--- Data Enclosed Below ---

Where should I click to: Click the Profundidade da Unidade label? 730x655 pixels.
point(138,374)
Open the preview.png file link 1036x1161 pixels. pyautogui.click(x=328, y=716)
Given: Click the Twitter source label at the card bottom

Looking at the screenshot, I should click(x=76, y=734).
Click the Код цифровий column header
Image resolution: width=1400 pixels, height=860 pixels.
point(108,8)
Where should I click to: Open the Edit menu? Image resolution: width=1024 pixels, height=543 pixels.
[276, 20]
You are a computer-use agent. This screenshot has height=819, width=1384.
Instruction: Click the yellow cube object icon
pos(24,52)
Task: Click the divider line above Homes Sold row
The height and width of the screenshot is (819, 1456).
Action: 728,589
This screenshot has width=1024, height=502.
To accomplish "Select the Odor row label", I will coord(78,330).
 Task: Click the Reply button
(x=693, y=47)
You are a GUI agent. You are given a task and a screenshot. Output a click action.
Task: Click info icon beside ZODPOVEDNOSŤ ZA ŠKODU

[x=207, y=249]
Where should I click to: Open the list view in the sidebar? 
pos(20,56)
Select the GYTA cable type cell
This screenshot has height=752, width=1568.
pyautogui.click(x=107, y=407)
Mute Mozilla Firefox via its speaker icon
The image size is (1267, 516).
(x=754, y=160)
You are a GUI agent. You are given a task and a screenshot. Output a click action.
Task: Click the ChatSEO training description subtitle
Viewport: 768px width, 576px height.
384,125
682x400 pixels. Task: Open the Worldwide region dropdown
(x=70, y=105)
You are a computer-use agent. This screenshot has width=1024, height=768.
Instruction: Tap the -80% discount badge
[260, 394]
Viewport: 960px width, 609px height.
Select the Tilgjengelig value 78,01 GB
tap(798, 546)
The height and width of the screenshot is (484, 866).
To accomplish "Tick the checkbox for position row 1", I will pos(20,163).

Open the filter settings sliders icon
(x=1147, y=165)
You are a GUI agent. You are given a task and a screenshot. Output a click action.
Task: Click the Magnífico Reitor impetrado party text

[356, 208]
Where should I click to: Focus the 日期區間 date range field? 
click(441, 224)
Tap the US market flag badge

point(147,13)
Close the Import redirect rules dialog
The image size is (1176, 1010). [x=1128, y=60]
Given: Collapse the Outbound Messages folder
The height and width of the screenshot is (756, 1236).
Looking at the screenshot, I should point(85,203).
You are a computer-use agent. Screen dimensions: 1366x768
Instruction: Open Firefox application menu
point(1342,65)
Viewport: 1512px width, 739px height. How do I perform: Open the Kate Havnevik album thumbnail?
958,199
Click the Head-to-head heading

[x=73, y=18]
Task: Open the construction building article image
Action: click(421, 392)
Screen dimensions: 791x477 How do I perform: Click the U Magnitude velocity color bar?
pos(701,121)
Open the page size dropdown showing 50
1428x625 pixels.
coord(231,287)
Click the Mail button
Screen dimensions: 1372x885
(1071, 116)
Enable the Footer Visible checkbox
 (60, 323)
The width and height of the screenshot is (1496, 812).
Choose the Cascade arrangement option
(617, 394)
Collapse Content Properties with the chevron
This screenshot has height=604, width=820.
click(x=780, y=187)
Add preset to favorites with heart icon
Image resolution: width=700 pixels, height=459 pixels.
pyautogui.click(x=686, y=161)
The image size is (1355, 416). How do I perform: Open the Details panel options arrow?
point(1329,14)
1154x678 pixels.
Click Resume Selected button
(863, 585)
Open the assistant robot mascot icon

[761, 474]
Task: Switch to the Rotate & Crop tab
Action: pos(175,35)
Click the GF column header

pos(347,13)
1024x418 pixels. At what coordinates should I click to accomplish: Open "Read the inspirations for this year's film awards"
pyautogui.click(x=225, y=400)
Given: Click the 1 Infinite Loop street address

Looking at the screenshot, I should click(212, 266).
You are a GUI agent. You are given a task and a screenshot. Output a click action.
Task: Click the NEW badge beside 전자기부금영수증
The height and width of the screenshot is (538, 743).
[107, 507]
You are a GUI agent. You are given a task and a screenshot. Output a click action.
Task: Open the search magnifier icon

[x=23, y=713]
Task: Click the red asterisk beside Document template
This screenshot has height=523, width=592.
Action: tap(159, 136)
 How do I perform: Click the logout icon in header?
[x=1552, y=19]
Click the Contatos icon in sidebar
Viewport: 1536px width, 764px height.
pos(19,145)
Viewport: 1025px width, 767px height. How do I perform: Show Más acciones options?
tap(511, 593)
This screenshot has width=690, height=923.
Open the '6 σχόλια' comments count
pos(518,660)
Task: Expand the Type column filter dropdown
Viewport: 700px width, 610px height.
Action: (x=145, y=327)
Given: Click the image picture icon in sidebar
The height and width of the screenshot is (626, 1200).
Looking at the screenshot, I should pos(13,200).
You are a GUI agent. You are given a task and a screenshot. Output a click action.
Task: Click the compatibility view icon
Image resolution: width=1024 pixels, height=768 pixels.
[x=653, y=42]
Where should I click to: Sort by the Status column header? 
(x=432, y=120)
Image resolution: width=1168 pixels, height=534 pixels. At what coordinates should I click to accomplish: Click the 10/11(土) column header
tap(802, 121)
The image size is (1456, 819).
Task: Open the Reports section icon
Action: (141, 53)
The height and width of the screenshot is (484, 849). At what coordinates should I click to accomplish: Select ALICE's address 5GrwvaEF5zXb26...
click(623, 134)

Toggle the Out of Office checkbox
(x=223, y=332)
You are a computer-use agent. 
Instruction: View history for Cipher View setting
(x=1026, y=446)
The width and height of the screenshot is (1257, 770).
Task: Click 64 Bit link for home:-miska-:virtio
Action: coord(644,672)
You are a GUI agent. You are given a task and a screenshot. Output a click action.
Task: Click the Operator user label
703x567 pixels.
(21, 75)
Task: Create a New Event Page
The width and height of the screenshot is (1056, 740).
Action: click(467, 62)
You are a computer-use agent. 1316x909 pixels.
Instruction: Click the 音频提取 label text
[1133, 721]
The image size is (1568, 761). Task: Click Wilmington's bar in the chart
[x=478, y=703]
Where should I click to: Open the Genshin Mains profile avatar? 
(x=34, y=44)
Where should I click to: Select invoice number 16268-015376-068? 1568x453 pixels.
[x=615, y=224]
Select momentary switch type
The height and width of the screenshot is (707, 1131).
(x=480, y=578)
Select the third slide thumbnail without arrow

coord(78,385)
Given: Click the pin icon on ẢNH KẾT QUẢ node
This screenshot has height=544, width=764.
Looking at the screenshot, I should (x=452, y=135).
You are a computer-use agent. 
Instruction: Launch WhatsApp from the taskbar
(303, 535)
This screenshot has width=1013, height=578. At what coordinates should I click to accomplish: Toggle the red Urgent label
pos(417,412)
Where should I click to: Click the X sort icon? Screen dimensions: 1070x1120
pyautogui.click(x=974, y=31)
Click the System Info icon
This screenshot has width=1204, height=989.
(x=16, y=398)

--- End of Enclosed Data ---

Could you show every line of the material that includes the string "will"?

To accomplish "Select the Odor row label", I will coord(78,330).
To accomplish "Tick the checkbox for position row 1", I will pos(20,163).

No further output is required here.